*Task instructions*. Write out the records as a numbered list, from the line containing "The image size" through the line containing "pyautogui.click(x=694, y=727)", with both of those lines included and blank lines omitted. Leave the pictures out of the list.

*Records shown*.
»»
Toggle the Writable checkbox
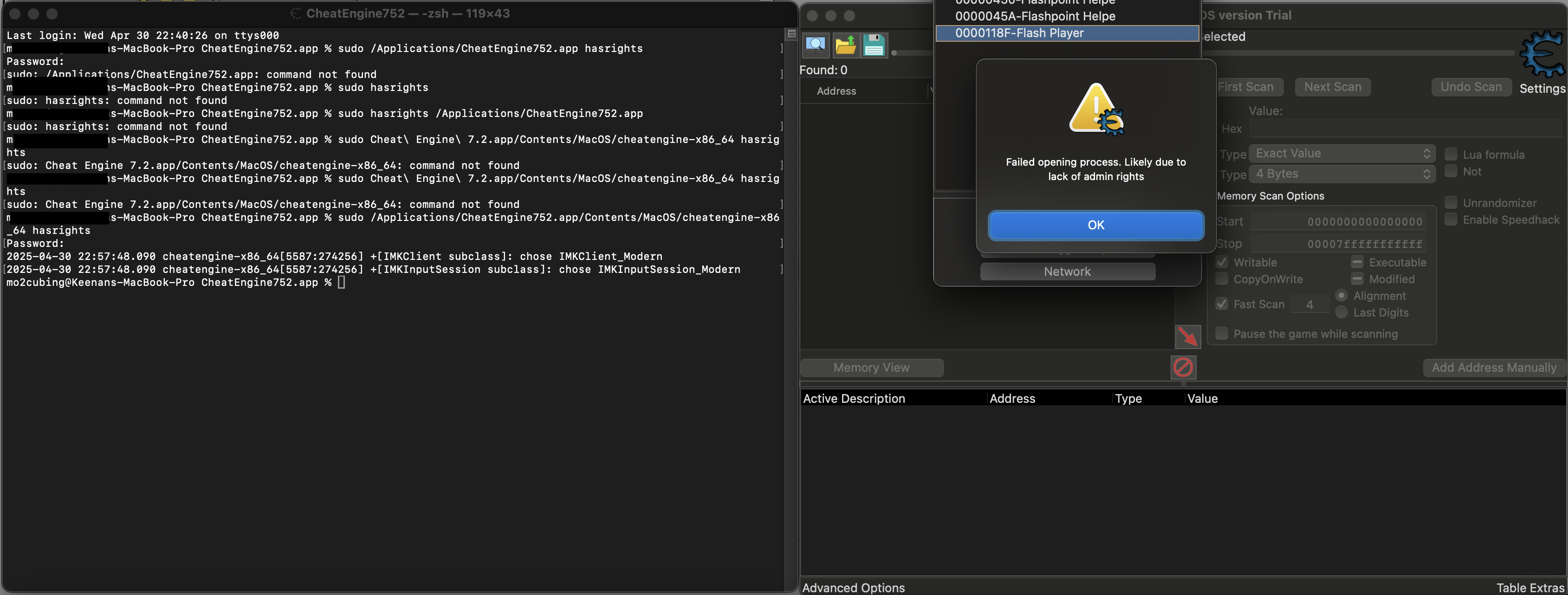Image resolution: width=1568 pixels, height=595 pixels. click(1222, 262)
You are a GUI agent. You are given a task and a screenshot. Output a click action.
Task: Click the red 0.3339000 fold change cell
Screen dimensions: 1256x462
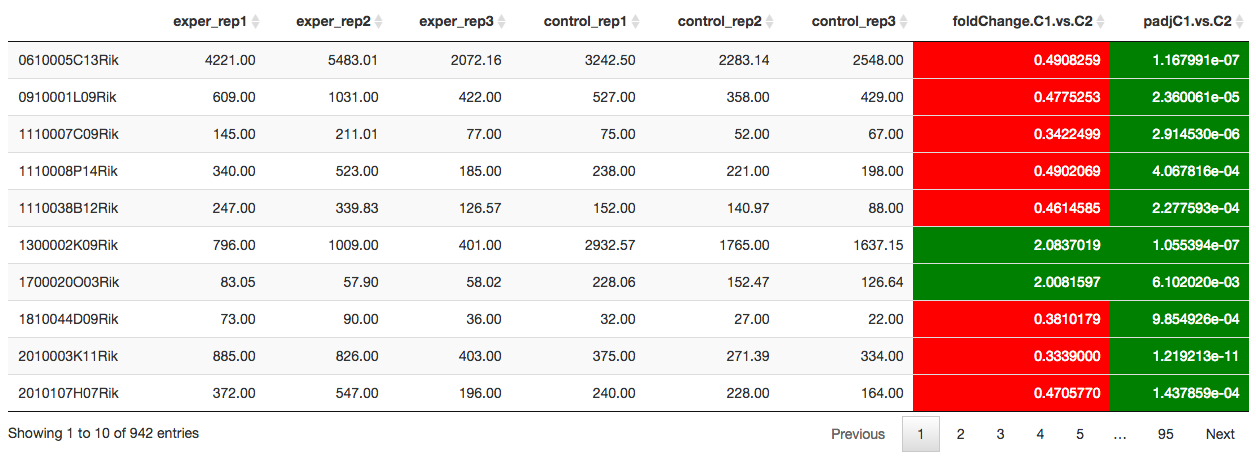point(1011,356)
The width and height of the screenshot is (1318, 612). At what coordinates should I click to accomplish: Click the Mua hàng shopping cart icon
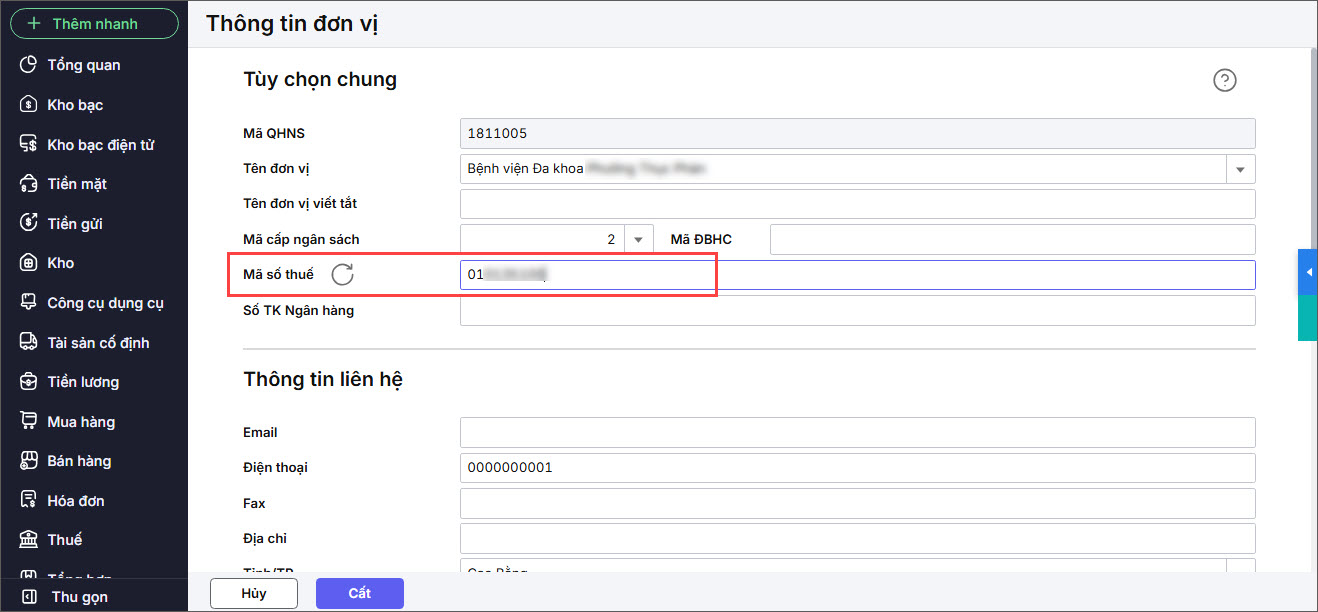click(29, 422)
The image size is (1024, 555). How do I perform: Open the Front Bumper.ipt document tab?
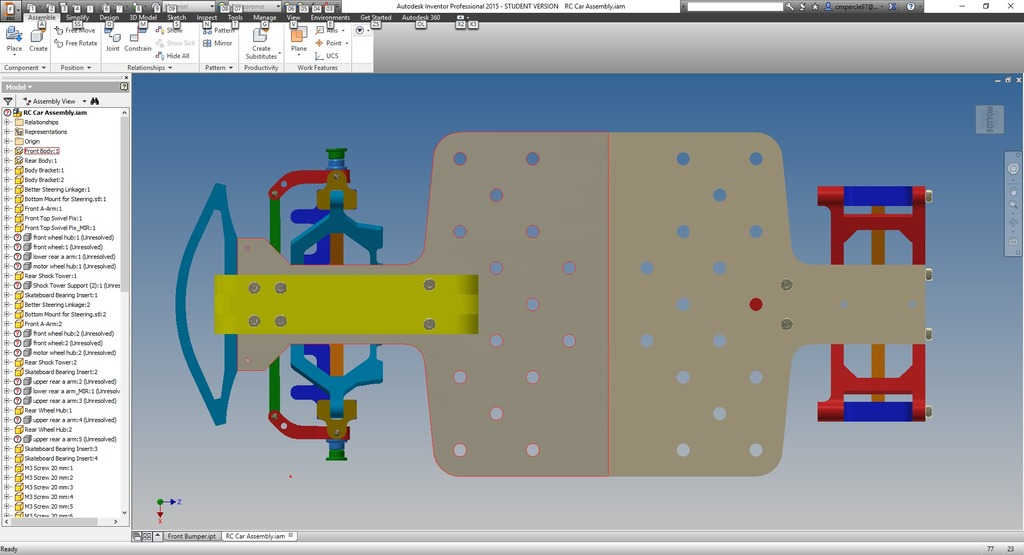tap(190, 536)
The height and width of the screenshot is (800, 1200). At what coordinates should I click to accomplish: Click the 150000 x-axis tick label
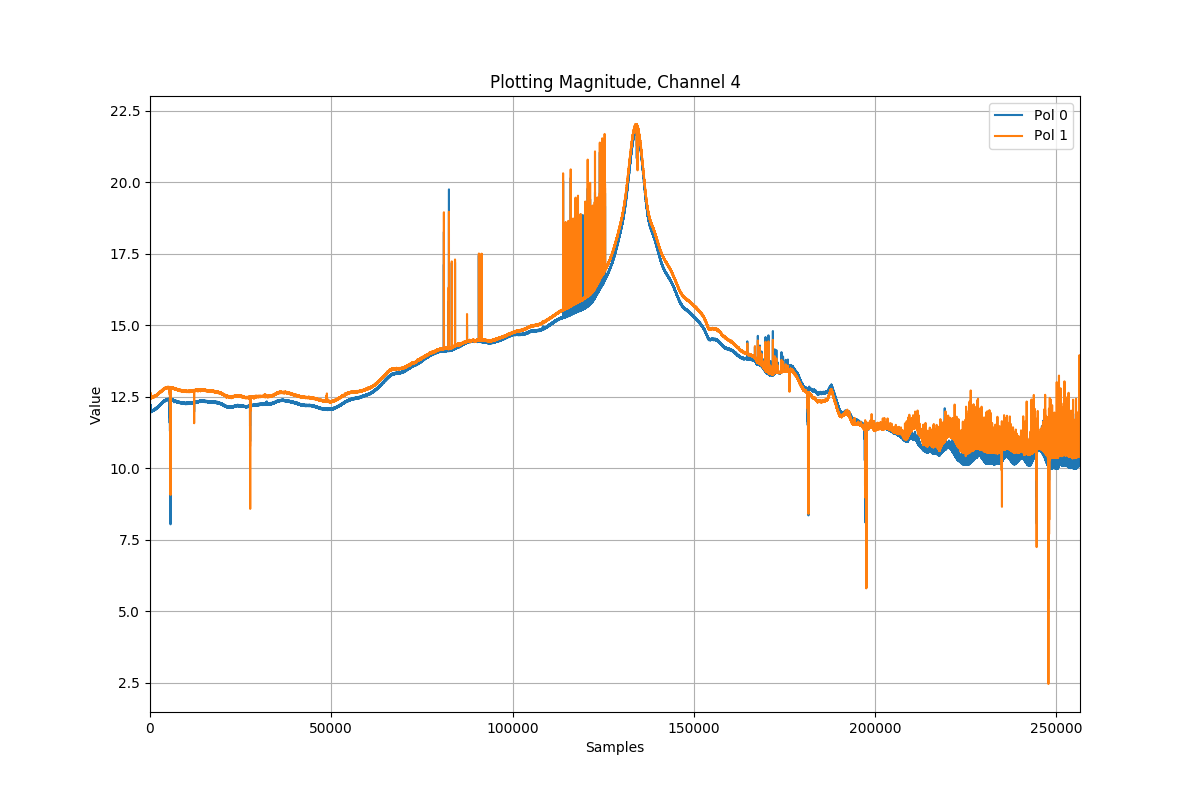pyautogui.click(x=694, y=727)
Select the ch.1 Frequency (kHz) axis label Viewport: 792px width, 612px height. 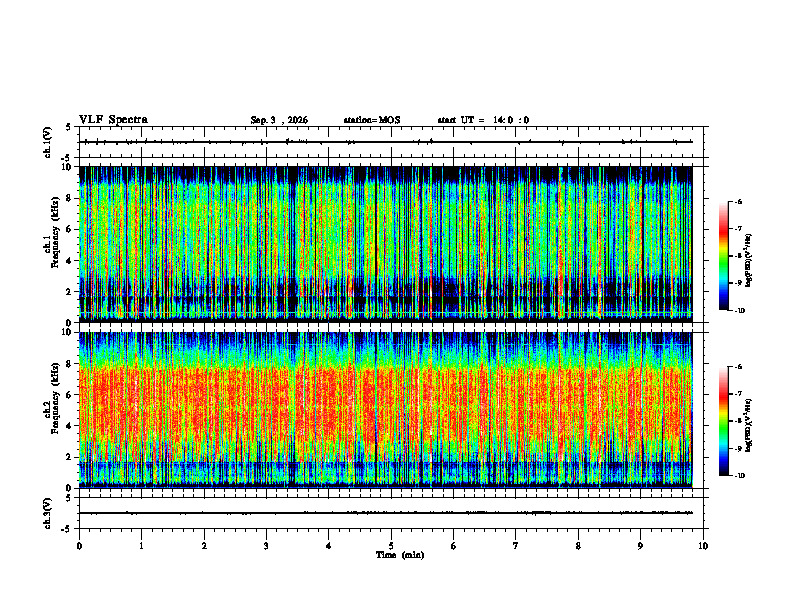pos(52,244)
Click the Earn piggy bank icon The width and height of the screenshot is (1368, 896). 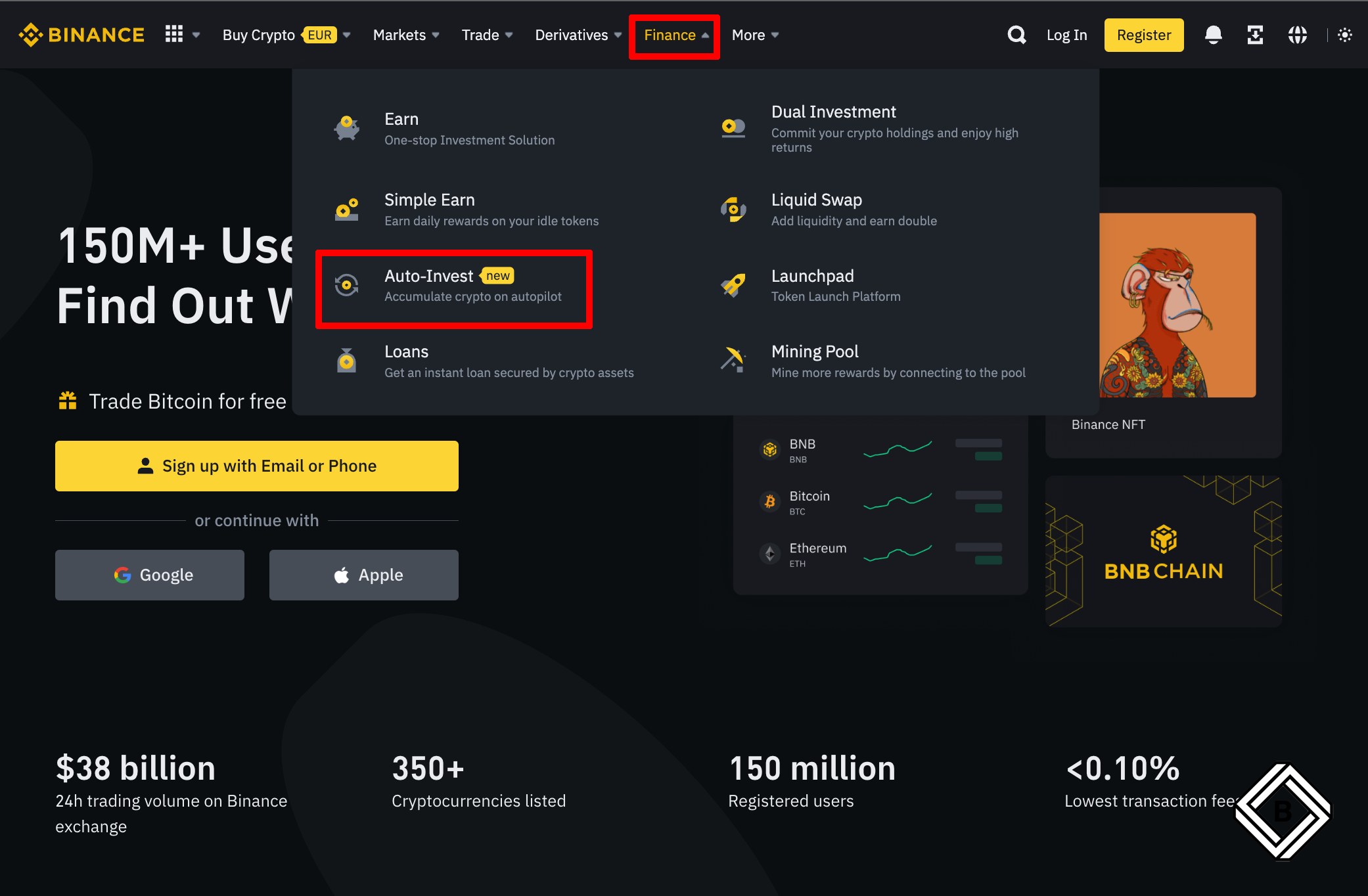click(x=347, y=128)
««
*Solution*.
1. The image size is (1024, 555). How do I perform: Open the Front Bumper.ipt document tab?
2. tap(190, 536)
3. The height and width of the screenshot is (800, 1200). At what coordinates should I click to accomplish: Click the 150000 x-axis tick label
4. pyautogui.click(x=694, y=727)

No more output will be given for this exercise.